International Trade in Hazardous Waste

International Trade in Hazardous Waste

International Trade in Hazardous Waste

Synopsis

International Trade in Hazardous Wastes presents a discussion on the need for a regulated and informed forum on the issue. The authors argue that with careful planning, health and ecological risks can be minimised and economic benefits realised fairly.

Excerpt

With land space running out for the disposal of toxic wastes and local opposition to such disposal facilities growing, wealthy nations have increasingly been sending wastes abroad to the less affluent nations. the increasing waste quantities, coupled with limited disposal options and tightening environmental regulations have indeed created a difficult situation for waste generators and handlers globally. in particular, as environmental laws in most industrialized nations become increasingly stringent and the cost of waste disposal rises, some waste handlers are turning to cash-poor and easily accessible territories in the developing world.
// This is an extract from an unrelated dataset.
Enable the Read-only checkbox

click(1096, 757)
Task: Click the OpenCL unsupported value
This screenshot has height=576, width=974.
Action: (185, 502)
Some developing countries in need of money have continued to accept waste shipments, while others have imposed bans but are unable to monitor them. Such practices are expected to continue and, possibly, even increase in the future. However, any existing waste trade is based largely on uninformed decisions, since the recipient countries in particular tend to be unaware of the risks involved and, furthermore, such countries usually are not adequately compensated. As a reaction to what is essentially an unknown and unregulated situation, the weight of political opinion has shifted to an outright ban on waste trade practices-climaxed by a United Nations (UN) conference vote to ban all waste exports. On the other hand, it is possible to control and regulate the risks involved in such activities so as to make the waste trade more efficient and cost-effective. in a regulated and informed atmosphere, the waste trade could be mutually beneficial to both exporting and importing countries-albeit decisions on human health problems and stability of ecosystems generally should not be dictated by economic considerations.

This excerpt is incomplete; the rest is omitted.